Problem statement:
Only one span of the material below is wanted. Output it exactly, from the line with "Given: Open the settings gear icon" through the line with "Delete the student", without any pictures.

Records supplied:
------------------------
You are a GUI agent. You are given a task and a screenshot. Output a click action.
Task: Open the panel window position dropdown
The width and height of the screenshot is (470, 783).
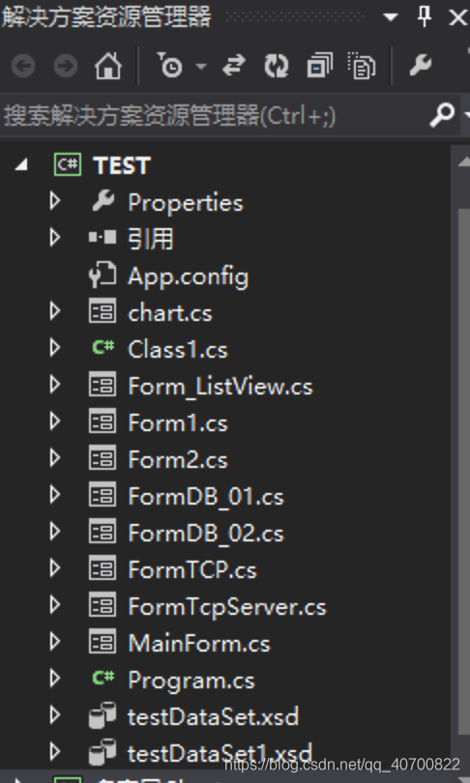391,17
------------------------
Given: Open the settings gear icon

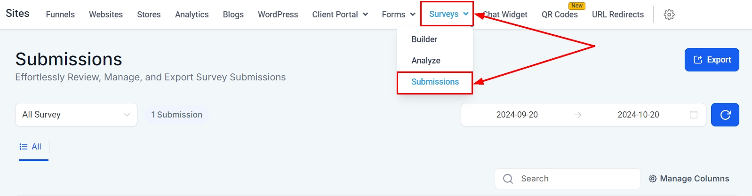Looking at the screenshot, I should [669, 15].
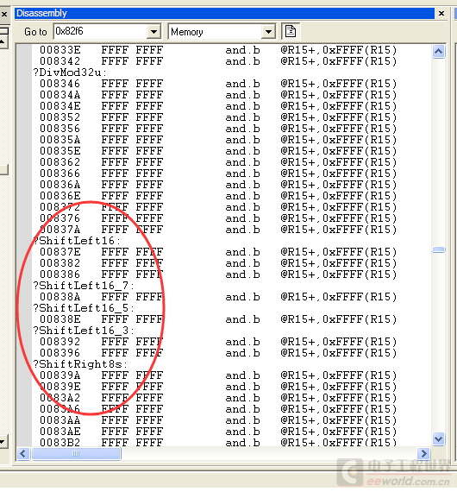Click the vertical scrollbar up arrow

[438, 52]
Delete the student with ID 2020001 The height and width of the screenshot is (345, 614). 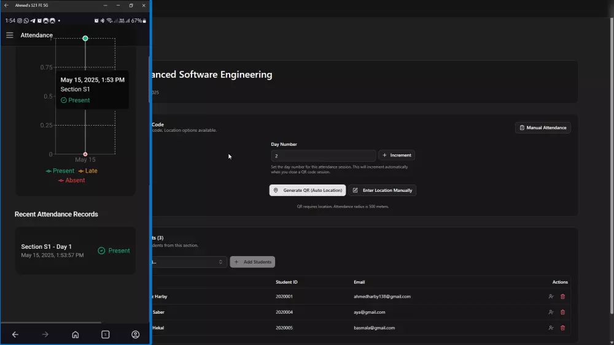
------------------------
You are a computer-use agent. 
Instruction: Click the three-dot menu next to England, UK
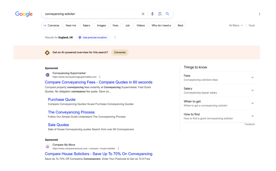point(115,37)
------------------------
Task answer:
Given: Open the settings gear icon

Looking at the screenshot, I should [669, 15].
Click the vertical scrollbar up arrow

[438, 52]
Delete the student with ID 2020001 The height and width of the screenshot is (345, 614). 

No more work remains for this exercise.